Susi sits cross-legged in the living room of her parents’ ranch house watching American Bandstand on the small black and white television set. She keeps the volume low. Turn that damn thing down, her father only had to yell once. Her mother had come scurrying out of the kitchen and given Susi a sharp look.

Most fathers leave for work every morning. Not Susi’s. He sells life insurance from home. Her mother helps with the business and does her housewife chores, leaving Susi to watch TV. The only laughter she hears at home comes from that small box.

Thirteen years old, Susi is on the verge of blossoming into a young woman. Her figure is no longer toothpick straight, but curvy, and her blonde hair is as golden as the Phoenix sun.

As hard as Susi tries, she can’t make herself invisible; her father always finds her. Her father strokes her hair, gently tucks a loose strand behind her ear, and takes her by the hand. As if on cue, her mother starts singing, loudly, like she’s the opening act at a nightclub and Susi is the main attraction. Afterwards, Susi’s told to go outside and play. But she doesn’t want to play with anyone, and besides, she has no friends. She would never invite anyone to her house. Bad enough he did it to her.

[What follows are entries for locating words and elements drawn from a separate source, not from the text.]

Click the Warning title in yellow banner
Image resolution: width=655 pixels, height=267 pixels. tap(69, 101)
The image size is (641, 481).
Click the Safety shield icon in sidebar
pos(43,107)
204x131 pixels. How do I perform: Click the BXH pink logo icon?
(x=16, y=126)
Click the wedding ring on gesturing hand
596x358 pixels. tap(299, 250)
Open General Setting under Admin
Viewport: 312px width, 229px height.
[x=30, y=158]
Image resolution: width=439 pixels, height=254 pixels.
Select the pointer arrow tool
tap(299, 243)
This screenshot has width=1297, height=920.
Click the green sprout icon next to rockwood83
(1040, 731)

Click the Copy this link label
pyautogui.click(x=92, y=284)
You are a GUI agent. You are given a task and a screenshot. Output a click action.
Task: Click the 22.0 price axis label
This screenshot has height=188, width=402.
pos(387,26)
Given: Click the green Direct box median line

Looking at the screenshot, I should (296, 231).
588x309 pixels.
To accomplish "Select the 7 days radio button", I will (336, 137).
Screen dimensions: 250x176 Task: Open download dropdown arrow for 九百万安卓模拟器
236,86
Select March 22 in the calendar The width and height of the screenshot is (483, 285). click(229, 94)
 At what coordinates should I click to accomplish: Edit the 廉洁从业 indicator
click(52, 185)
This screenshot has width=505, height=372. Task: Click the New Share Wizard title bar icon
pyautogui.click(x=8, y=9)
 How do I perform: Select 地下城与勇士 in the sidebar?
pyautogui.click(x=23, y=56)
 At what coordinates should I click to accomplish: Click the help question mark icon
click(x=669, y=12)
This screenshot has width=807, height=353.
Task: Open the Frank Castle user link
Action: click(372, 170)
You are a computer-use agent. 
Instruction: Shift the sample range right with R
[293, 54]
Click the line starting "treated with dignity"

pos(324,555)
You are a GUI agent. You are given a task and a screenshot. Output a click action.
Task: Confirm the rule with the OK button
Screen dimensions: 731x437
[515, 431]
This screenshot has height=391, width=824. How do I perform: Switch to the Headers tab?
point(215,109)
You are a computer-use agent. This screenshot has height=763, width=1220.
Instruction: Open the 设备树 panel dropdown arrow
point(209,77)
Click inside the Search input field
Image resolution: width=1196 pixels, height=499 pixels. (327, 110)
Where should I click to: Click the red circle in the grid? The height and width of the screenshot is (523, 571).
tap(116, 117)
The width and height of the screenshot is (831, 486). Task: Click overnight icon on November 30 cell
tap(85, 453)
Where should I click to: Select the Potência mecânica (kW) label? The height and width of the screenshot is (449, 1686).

Like her parents, Susi has her own secrets. She leaves her body. When her father creeps into her bedroom in the middle of the night, she goes up and out and floats around the room. He’s doing it to someone else, not her. She likes the feeling of flying, of being free to visit other worlds. At first she thought the walls were impenetrable, but one night as she skimmed the popcorn ceiling she slipped through and soared into the star-filled sky, her form translucent, glowing like a faint lightbulb.

Afterwards, Susi escapes into the Land of Morpheus. In her dream, Susi walks into a river at dawn, naked, and facing each direction in turn, dips under the water and resurfaces. Speaking in another language, she chants a prayer and makes small, slow circles with her hands. Susi closes her eyes, feels the warmth of the sun, the rhythm of the river, the earth, solid below the water. When she opens her eyes, she’s momentarily blinded before a golden eagle circling above comes into focus. Peace and harmony flood her. Then Susi wakes and the feeling rushes away.

The Indians in her dreams are different from the ones Susi’s learned about in school. They’re not Hopi or Navajo, and their homes are different, made of mud and twigs instead of adobe, and sit along a river with vegetation she doesn’t recognize. At school she goes to the library and checks out a book on Native Americans.

When Susi gets home she sits in her usual place in the living room but ignores her favorite program. Susi finishes flipping through the book before dinner and is disappointed she doesn’t find anything that looks like the tribe from her dreams. She’s learned that her Indian name is She Walks Alone. She never married and has no children, but She Walks Alone spends a lot of time with a young girl, the daughter of another member of the tribe. She Walks Alone takes Little Bird on walks through the forest, pointing out the various plants, flowers, and trees.

“This herb, Rabbit Tobacco, cures colds and fevers,” She Walks Alone says to the girl, who takes in everything with wide-eyed reverence. The older woman speaks slowly. “This berry, Sumach, is good for blisters and sores, but make sure it has red berries, not white, those are poisonous.”

They collect herbs and berries and take them back to their camp, where She Walks Alone crushes them into fine powder. Other members of her tribe are always waiting when She Walks Alone returns, for she has something they need.

Susi returns the book and looks for another that might give her a clue about her dreams but leaves empty-handed. The only other place she can go is the public library downtown. She’s never gone there alone. After telling her mother she needs to stay after school to help her teacher, Susi takes the bus to the library. By herself, it seems bigger. Her oxford saddle shoes click on the smooth marble floor.

“Are you looking for something in particular?” a librarian asks when she passes the aisle where Susi is hunkered over looking through several books. She thinks quickly.

“I have a project for class, about Indians,” Susi says.

“Which ones?” The librarian talks to her kindly but businesslike.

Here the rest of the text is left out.